Changing the Camera Connection#

int Sgc_setCameraPropertyWithType(
    SgcCameraHandle * camera,
    const char * property,
    const void * value,
    unsigned int type,
    void * additionalValue);

To change the link speed or the number of links used by the camera, the function Sgc_setCameraPropertyWithType() can be called. It works in a similar way as the function Sgc_getCameraPropertyWithType() described in chapter Camera Information.

There are two properties which can be changed:

Property Description Type
CAM_PROP_LINKSPEED Current link speed (in Mbit/s) uint32_t
CAM_PROP_NROFLINKS Number of physical links used for image transfer uint32_t

Support for Camera Discovery from Multiple Processes#

int Sgc_initBoardEx(
    Fg_Struct * fg,
    unsigned int flags,
    SgcBoardHandle ** board,
    unsigned int portMask,
    unsigned int mode);
int Sgc_scanPortsEx(
    SgcBoardHandle * board,
    unsigned int portMask,
    int timeout,
    int speed,
    unsigned int flags);

Info

Support for camera discovery from multiple processes was added in version 5.9 of the Runtime SDK.

If the application uses more than one process to access cameras on a single frame grabber, only one process per physical port on the frame grabber is supported by the Runtime SDK. While a single process can access more than one physical port, any physical port must not be acccessed through the Runtime SDK from multiple processes.

In a multi-process application, the access to physical ports can be limited by replacing calls to Sgc_initBoard() and Sgc_scanPorts() with Sgc_initBoardEx() and Sgc_scanPortsEx() and using the port mask. In addition, SGC_SP_FLAG_SKIP_AUTO_PORTADJUSTMENT should be used in the call to Sgc_scanPortsEx() in the parameter flags to suppress remaping physical ports.

The port mask uses one bit per physical port, enabling access to the port when the bit is 1 and disbaling access when it is 0. Bit 0 corresponds to physical port 0 and so on. In the default port mask 0xf the bits for all four ports are 1, so access to all four ports is enabled.

The scenario easiest to understand is a setup with one frame grabber and four cameras, each connected to a single physical port. The first process can use port mask 0x1, the second 0x2, the third 0x4 and the fourth 0x8. Each process will be responsible for initialization and discovery on one physical port.
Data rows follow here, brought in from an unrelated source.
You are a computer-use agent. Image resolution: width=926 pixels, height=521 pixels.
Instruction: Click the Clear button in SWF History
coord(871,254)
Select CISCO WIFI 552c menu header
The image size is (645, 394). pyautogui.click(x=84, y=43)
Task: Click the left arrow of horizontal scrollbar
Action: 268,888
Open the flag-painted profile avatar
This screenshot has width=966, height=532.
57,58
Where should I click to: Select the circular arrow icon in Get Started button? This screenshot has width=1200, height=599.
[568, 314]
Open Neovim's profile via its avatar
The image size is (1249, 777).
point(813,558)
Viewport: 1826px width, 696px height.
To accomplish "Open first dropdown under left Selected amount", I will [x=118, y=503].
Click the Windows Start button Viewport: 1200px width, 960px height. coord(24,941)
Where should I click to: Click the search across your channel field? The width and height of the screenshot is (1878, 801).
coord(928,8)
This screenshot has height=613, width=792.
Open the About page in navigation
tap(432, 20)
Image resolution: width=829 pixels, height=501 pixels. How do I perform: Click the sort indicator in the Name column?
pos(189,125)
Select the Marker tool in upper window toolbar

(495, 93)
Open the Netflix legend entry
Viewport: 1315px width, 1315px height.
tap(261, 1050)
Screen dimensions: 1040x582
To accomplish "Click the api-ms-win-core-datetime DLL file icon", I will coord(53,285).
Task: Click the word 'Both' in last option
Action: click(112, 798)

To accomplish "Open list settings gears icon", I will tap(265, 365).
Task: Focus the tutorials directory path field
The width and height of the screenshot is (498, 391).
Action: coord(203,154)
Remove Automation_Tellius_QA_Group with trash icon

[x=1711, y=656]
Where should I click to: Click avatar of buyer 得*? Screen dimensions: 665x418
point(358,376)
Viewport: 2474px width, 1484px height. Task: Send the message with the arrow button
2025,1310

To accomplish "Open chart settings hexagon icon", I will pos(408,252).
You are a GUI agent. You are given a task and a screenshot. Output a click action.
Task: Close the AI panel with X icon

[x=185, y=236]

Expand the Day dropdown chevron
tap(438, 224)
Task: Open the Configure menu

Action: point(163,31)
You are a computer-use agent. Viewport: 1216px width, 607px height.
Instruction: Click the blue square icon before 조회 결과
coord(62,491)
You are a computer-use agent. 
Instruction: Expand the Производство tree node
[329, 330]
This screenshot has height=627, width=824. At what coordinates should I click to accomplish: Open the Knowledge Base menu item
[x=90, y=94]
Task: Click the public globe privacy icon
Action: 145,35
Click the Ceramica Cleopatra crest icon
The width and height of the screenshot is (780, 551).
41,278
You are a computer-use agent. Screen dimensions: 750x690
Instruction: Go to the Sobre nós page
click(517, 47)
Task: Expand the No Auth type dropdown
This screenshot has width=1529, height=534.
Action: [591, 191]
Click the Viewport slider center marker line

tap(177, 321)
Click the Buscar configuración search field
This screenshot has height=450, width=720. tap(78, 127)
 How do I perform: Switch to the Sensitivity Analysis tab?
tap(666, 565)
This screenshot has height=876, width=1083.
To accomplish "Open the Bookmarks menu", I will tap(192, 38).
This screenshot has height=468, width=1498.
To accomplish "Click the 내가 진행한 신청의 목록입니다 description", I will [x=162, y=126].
It gets a bit more complicated when we consider cameras connected with more than one link, because the cameras must always be connected to the correct physical ports. If for example the first process uses port mask 0x3 and the second uses port mask 0xc, the cables for the cameras must under all circumstances be connected to ports 0 and 1 for the first camera, and 2 and 3 for the second. If at any point the cameras are connected in a different way, the discovery procedure will fail.


  1. Both a camera and a camera operator in the applet can be identified by their master id. The lowest valid master id is 1. The camera master id is a value generated from the frame grabber board index and the physical port number the camera master port is connected to. The camera operator master id is a value generated from the logical port to which the operator master port is connected to.